Omegatron wrote:
In Jimbo's 2005 "Wikipedia is an encyclopedia" post, he described the purpose of the project:
Wikipedia is first and foremost an effort to create and distribute a free encyclopedia of the highest possible quality to every single person on the planet in their own language.
Does this still hold true? There have been a lot of major changes in policy in the months since, which, we all hope, are supportive of our fundamental goals. I think almost everyone who contributes to the project agrees completely with this mission and wants to maintain it. But if you think about it, the statement actually contains several goals:
- free
- (create an) encyclopedia
- of the highest possible quality
- (distribute) to every single person on the planet
- in their own language
In fact, these goals occasionally conflict. For instance, machine translations are considered "worse than nothing" because of their poor quality, so it would seem that "of the highest possible quality" is more important than "in their own language".
If Jimbo's statement is still valid, which objectives override the others? Can they be arranged (preferably by Jimbo) in order of priority?
Can this statement or the principles it represents ever be repealed or changed? Who has the power to change it? Is this simply a top-down authoritarian mandate that can't be challenged, or do regular Wikipedians have a say when changes are made to the ultimate goals and priorities of the project?
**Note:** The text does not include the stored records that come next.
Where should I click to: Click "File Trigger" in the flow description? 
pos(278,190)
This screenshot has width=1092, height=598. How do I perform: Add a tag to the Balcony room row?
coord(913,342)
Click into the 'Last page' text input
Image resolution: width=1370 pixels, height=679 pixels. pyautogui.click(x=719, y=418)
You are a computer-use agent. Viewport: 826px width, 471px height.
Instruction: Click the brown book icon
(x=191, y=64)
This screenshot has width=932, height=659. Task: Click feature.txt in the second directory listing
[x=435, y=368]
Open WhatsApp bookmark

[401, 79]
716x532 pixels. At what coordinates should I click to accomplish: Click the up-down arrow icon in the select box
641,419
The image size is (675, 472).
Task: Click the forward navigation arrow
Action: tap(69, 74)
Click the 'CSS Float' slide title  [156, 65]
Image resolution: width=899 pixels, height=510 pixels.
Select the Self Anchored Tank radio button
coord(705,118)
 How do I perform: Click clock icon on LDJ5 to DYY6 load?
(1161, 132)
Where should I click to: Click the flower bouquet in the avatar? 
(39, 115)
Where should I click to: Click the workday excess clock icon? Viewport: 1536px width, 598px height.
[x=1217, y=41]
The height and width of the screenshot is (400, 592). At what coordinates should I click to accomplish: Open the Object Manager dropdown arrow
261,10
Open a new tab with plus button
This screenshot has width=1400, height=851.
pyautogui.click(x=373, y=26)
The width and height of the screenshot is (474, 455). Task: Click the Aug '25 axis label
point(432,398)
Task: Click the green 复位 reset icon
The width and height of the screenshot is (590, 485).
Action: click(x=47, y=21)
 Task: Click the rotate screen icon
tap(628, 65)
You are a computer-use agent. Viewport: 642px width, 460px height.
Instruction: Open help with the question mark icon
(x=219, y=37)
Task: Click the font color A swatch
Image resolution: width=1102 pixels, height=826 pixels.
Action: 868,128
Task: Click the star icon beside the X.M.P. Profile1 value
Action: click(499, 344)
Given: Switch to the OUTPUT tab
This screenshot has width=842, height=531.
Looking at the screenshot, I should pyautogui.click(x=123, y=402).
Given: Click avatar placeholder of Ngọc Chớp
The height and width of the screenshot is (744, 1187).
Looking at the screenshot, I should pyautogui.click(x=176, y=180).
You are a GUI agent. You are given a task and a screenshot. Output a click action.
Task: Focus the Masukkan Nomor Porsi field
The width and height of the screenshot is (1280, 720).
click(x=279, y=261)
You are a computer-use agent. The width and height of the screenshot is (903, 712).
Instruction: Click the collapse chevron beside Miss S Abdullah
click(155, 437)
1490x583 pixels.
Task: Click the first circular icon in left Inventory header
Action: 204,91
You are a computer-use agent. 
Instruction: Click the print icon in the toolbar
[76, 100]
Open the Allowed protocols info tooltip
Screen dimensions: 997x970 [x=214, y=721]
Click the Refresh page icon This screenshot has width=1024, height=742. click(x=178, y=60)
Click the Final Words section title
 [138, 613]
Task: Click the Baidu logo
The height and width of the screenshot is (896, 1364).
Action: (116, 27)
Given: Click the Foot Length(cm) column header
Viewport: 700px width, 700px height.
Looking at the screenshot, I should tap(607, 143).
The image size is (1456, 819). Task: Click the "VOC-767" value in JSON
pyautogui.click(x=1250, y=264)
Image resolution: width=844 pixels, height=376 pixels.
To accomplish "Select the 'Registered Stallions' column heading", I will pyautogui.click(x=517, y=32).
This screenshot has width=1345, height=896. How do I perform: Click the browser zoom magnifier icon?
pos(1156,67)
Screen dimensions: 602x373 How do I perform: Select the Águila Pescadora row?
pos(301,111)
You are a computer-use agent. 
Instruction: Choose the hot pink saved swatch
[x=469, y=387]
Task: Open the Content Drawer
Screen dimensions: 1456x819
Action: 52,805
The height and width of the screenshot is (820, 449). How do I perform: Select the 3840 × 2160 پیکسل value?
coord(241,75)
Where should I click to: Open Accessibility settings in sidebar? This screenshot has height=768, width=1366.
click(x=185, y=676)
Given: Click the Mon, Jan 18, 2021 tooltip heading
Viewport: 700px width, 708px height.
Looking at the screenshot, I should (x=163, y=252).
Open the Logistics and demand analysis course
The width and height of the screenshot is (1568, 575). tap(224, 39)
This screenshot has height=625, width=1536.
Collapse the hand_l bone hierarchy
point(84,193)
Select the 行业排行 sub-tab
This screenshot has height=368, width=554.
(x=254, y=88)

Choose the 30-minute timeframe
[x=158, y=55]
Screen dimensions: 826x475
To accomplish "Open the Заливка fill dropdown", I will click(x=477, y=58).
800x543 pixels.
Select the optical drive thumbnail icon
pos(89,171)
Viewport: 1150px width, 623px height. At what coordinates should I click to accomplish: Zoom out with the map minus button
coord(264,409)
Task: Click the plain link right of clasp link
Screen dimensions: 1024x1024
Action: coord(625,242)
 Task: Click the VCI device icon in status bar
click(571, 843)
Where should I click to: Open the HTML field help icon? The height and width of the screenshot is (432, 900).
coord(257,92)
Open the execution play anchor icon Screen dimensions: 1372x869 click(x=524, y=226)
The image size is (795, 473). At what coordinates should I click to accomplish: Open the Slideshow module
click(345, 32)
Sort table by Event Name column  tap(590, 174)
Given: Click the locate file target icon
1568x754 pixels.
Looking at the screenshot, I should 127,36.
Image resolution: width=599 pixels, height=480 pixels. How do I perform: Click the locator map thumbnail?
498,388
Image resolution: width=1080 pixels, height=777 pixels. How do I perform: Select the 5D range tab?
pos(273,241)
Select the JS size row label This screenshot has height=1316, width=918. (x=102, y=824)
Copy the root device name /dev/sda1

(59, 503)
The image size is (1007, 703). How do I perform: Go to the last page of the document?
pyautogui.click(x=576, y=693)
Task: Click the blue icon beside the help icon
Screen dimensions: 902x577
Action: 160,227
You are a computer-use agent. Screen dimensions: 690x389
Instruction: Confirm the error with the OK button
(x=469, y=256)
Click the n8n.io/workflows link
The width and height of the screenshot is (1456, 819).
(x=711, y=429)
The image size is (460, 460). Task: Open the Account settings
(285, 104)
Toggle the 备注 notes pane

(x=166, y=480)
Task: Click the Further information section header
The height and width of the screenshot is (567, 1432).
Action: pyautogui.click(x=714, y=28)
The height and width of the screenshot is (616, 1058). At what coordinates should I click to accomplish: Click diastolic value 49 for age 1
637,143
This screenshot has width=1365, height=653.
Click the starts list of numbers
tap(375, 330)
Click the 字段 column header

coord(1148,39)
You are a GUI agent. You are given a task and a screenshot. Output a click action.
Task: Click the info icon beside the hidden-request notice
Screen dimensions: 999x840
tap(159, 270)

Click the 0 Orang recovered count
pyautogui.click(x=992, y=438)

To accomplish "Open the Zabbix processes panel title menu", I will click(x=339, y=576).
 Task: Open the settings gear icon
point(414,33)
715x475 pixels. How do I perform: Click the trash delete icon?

I think you missed out a vital phrase, the term "effort to create and distribute". And I don't think the rest of the statement can be pulled apart. I'd imagine it's like JFK's statement "First, I believe that this nation should commit itself to achieving the goal, before this decade is out, of landing a man on the moon and returning him safely to the earth." Did people ask if it was more important to come back safely than to get there, or that the end of the decade was the goal, or that dogs would suffice? I think the goal is all of it.